Das hat eine kleine Vorgeschichte. Ich wäre kürzlich zum zweiten Mal in Gernot Geyer hineingerannt, weil ich oft in Gedanken versunken dahergehe. Nicht so Geyer, der stets einen sehr wachen Eindruck macht.

Vor einem Weilchen hatte ich mir erzählen lassen, wie sein Job in einem nahen Aluminium-Druckgußwerk läuft. Anstrengend, durchaus gefährlich, aber nach seinem Geschmack. Er ist jemand, der sich bewähren mag, der es vorzieht, einen guten Job zu machen, wenn er was anpackt.

Geyer hat den Arbeitsplatz gewechselt, ist aber der Hitze treu geblieben. Statt an der Aluminium-Schmelze werkt er nun an einem Pizza-Ofen. Er hat mit seiner Frau Darya eine Wirtschaft übernommen, den Weinstadel Olarizi in Dirnreith. Dirnreith?

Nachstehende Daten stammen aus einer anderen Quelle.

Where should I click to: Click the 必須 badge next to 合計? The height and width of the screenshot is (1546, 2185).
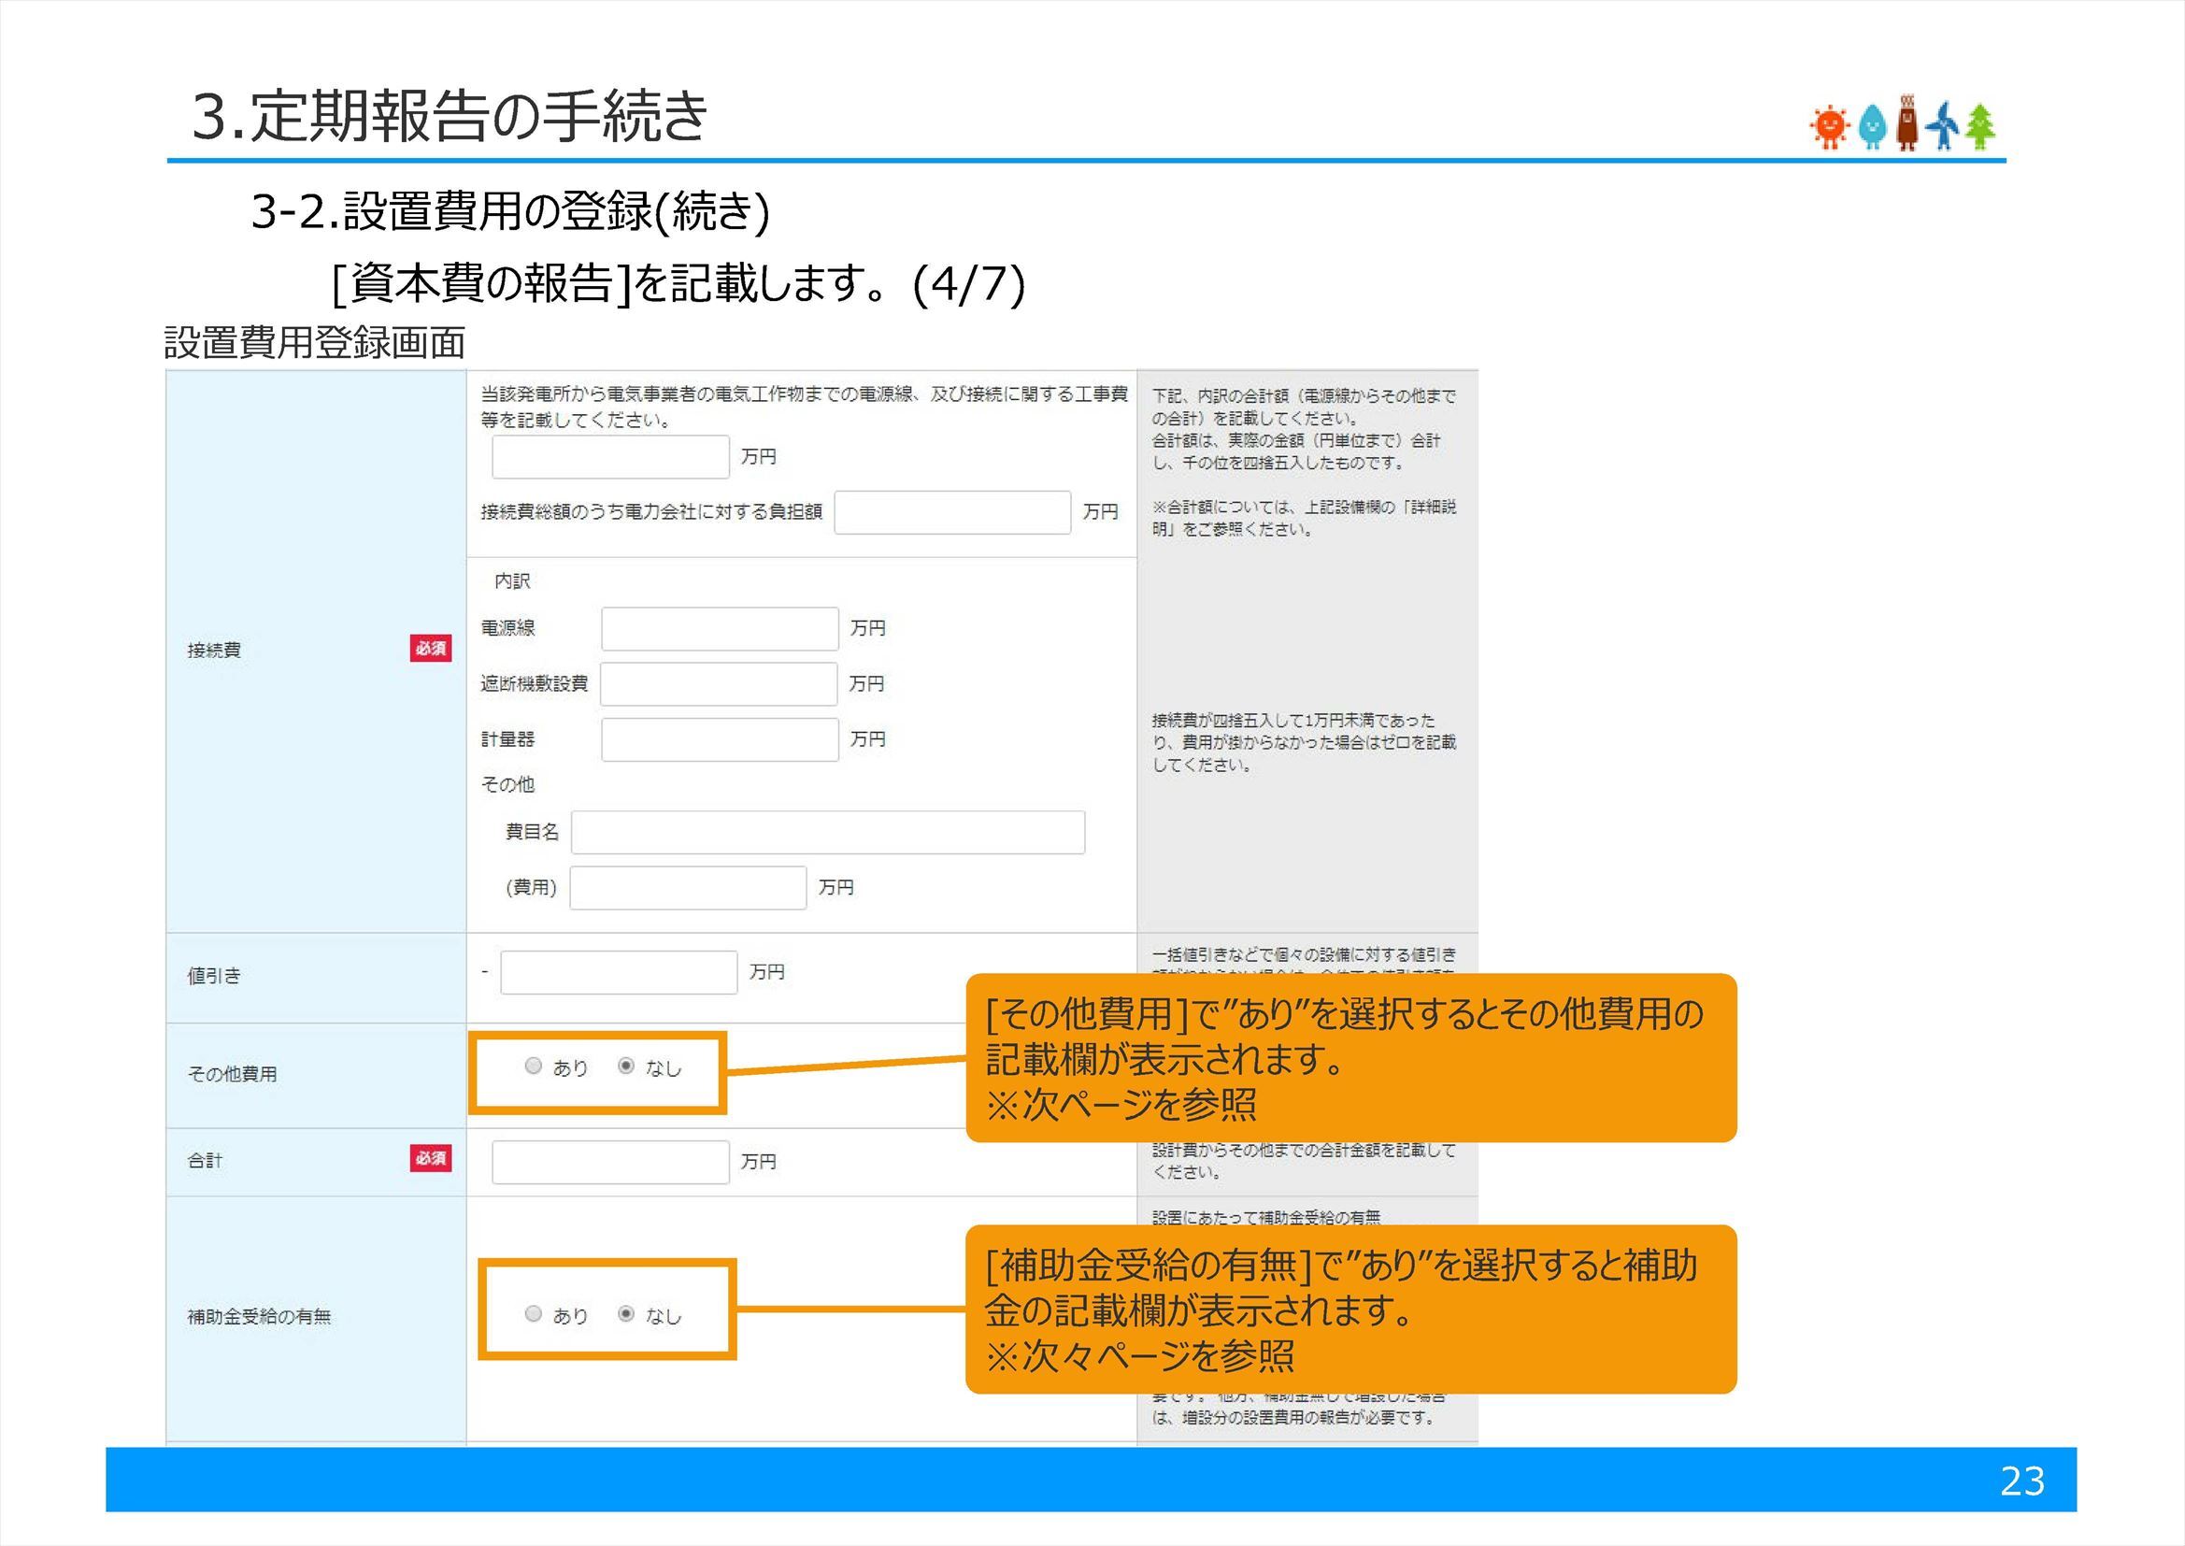coord(433,1160)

Genau! Deshalb meine Notiz „Wo ist der Olarizi?“, denn ich lebe immer noch ohne Navi. Wenn ich eingangs den Sonntag als sonntäglich herausgestrichen hab, dann meint das prallen Sonnenschein bei mildem Wetter.

Für mich gar nicht so einfach, denn ich lebe und arbeite in einem Bunker und bin manchmal so lichtscheu wie ein Vampir. Überdies ist Urscha-Labuch nicht mehr, was es war, denn die Gemeindefusion hat Gleisdorf wachsen lassen. Man sieht es Schildern und Wegweisern an.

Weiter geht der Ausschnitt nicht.